Plus tôt ce mois-ci, l’équipe iPhone d’Apple a accepté de me fournir des informations, en arrière-plan, sur les dernières mises à niveau de l’appareil photo. Un membre du personnel a expliqué que, lorsqu’un utilisateur prend une photo avec les derniers iPhones, l’appareil photo crée jusqu’à neuf images avec différents niveaux d’exposition. Ensuite, une fonction « Deep Fusion », qui existe sous une forme ou une autre depuis 2019, fusionne les parties les plus claires de toutes ces images ensemble, pixel par pixel, formant une seule image composite. Ce processus est une version extrême de la plage dynamique élevée, ou HDR, une technique qui nécessitait auparavant une certaine maîtrise des logiciels. (En tant qu’étudiant, j’aurais du mal à reproduire le HDR sur les photos de mon appareil photo traditionnel en utilisant Photoshop pour superposer divers cadres, puis découper leurs parties souhaitables.) L’appareil photo de l’iPhone analyse également chaque image sémantiquement, à l’aide d’un graphique- unité de traitement, qui sélectionne des éléments spécifiques d’un cadre – visages, paysages, ciels – et expose chacun différemment. Sur les 12 Pro et 13 Pro, j’ai constaté que le traitement d’image fait ressortir les nuages et les traînées avec plus de clarté que l’œil humain ne peut en percevoir, créant des cieux qui ressemblent aux horizons sursaturés d’un film d’animation ou d’un jeu vidéo. Andy Adams, un blogueur photo de longue date, m’a dit : « Le HDR est une technique qui, comme le sel, doit être appliquée très judicieusement ». Maintenant, chaque photo que nous prenons sur nos iPhones a été généreusement salée, que ce soit nécessaire ou non.

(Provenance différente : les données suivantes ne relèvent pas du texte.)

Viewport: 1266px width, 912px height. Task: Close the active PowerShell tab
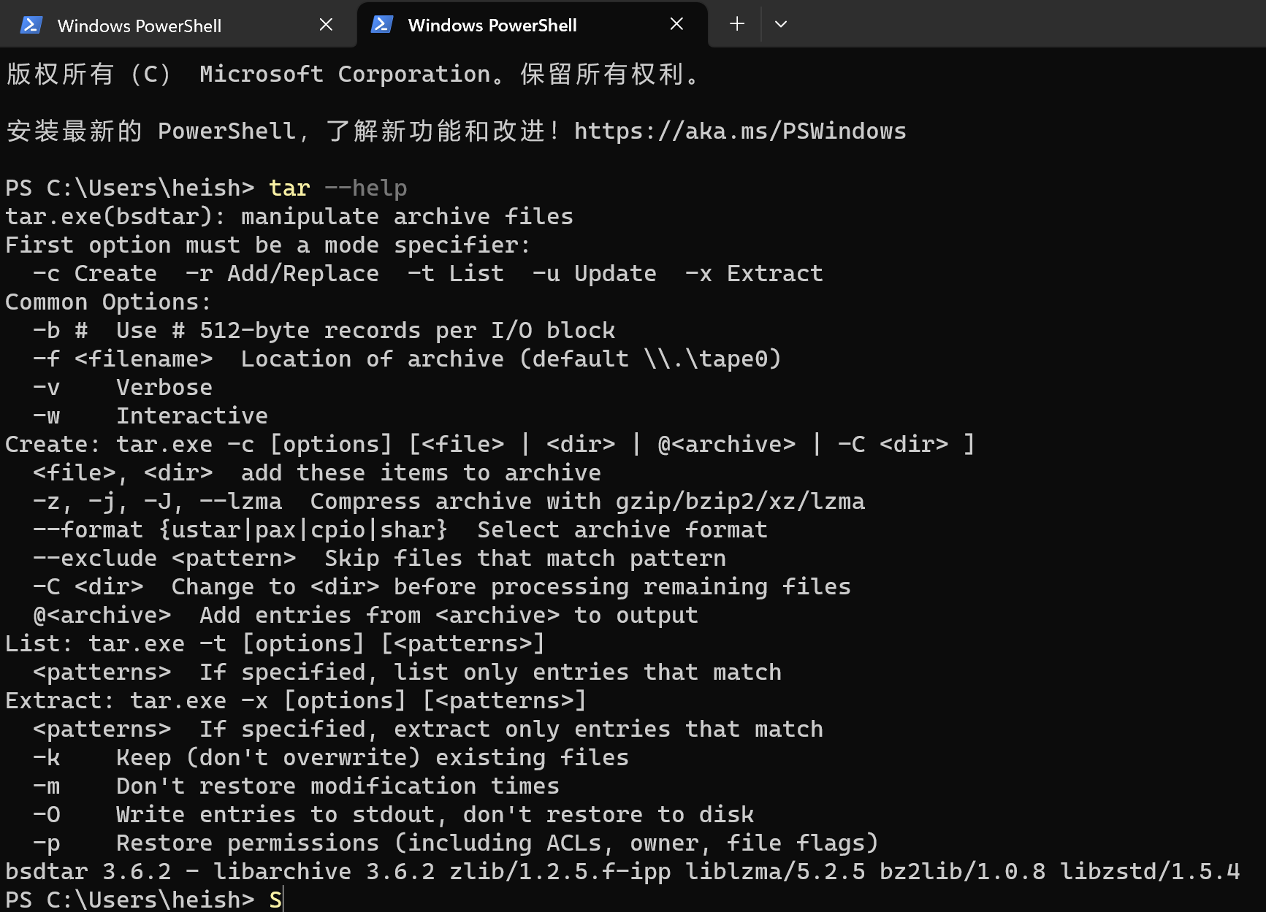[676, 24]
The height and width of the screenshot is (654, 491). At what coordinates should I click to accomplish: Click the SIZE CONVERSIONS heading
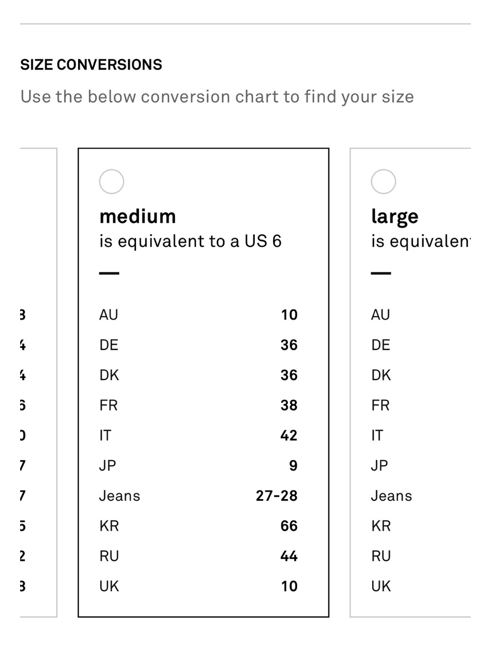(91, 65)
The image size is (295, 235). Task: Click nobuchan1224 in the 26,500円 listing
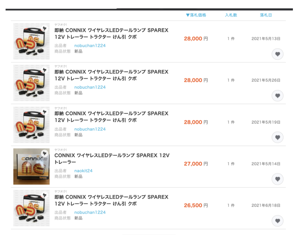pyautogui.click(x=90, y=212)
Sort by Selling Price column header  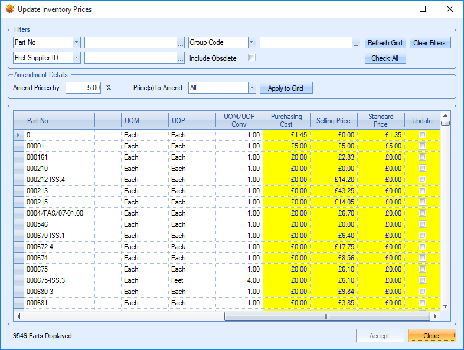[x=334, y=120]
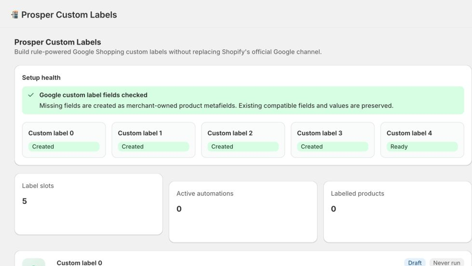Click the Google custom label fields checked banner

click(x=243, y=100)
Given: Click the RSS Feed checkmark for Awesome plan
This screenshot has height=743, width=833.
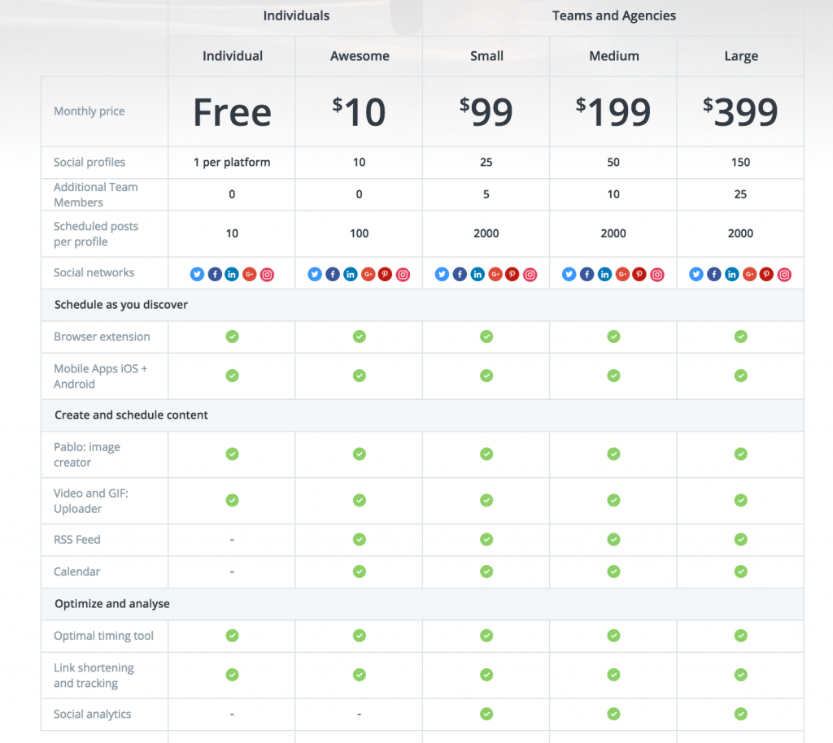Looking at the screenshot, I should (x=359, y=540).
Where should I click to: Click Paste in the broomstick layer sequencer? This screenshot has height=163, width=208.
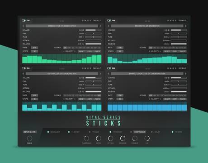183,51
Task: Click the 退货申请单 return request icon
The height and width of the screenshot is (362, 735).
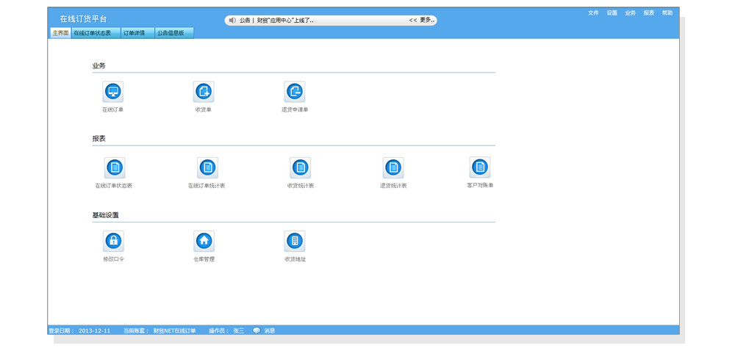Action: click(295, 92)
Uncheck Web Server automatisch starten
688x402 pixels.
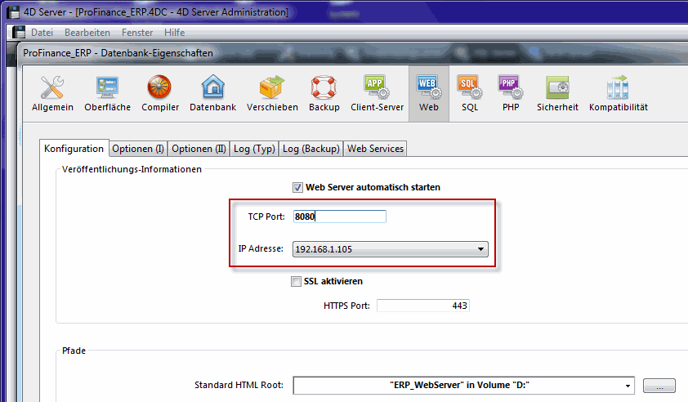[x=297, y=187]
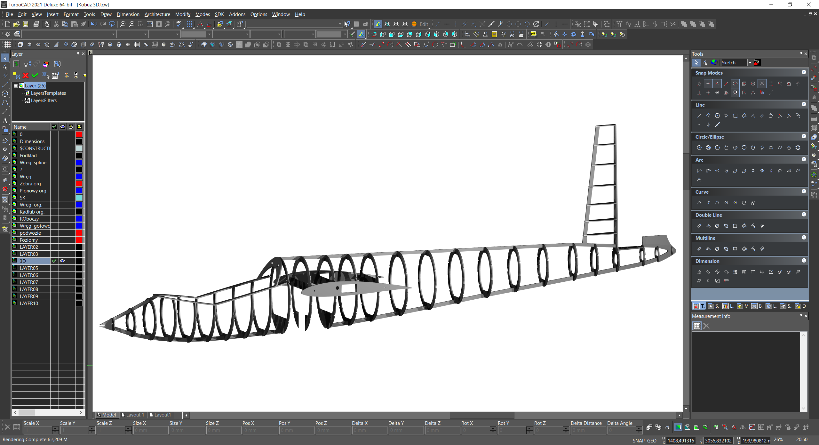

Au XXe siècle, la photographie a permis la reproduction massive d’œuvres d’art, élargissant leur accessibilité tout en dégradant leur impact individuel. Tout comme les œuvres d’art ont des « auras » physiques, comme l’a décrit Walter Benjamin, les appareils photo traditionnels produisent des images aux qualités distinctives. Pensez à la photo immaculée de l’appareil photo Leica prise avec un objectif à longueur fixe, ou à l’instantané instantané Polaroid avec son exposition inégale. Les images réalisées sur ces appareils sont indissociables de la mécanique des appareils eux-mêmes. D’une certaine manière, l’iPhone a rendu l’appareil photo lui-même reproductible à l’infini. Les outils numériques de l’appareil peuvent imiter n’importe quel appareil photo, objectif ou film à tout moment, sans l’habileté manuelle qui était nécessaire dans le passé, un peu comme la façon dont les premières photographies reproduisaient les coups de pinceau des peintres. Les images de l’iPhone qui en résultent ont un effet déstabilisant sur le statut de l’appareil photo et du photographe, créant une copie superficielle de la technique photographique qui sape l’impact de l’original. La photo iPhone moyenne tend vers l’apparence de professionnalisme et imite l’art sans jamais y arriver. Nous sommes tous des photographes professionnels maintenant, d’une simple pression du doigt, mais cela ne signifie pas que nos photos sont bonnes.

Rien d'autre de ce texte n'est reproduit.